[start of Input for this task]
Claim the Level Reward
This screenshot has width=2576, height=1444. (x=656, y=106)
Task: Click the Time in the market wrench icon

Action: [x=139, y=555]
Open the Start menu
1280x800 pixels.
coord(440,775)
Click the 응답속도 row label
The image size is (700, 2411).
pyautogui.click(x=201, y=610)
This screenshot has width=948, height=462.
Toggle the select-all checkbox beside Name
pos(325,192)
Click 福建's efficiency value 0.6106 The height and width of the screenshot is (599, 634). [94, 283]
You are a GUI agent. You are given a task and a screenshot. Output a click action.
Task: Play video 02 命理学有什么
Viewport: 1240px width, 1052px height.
[end of Input for this task]
> [The request]
Convert the records above into a Markdown table with the columns Row and Line, numbering each non-blank line in order.

> [Reply to the task]
| Row | Line |
|---|---|
| 1 | Claim the Level Reward |
| 2 | This screenshot has width=2576, height=1444. (x=656, y=106) |
| 3 | Task: Click the Time in the market wrench icon |
| 4 | Action: [x=139, y=555] |
| 5 | Open the Start menu |
| 6 | 1280x800 pixels. |
| 7 | coord(440,775) |
| 8 | Click the 응답속도 row label |
| 9 | The image size is (700, 2411). |
| 10 | pyautogui.click(x=201, y=610) |
| 11 | This screenshot has width=948, height=462. |
| 12 | Toggle the select-all checkbox beside Name |
| 13 | pos(325,192) |
| 14 | Click 福建's efficiency value 0.6106 The height and width of the screenshot is (599, 634). [94, 283] |
| 15 | You are a GUI agent. You are given a task and a screenshot. Output a click action. |
| 16 | Task: Play video 02 命理学有什么 |
| 17 | Viewport: 1240px width, 1052px height. |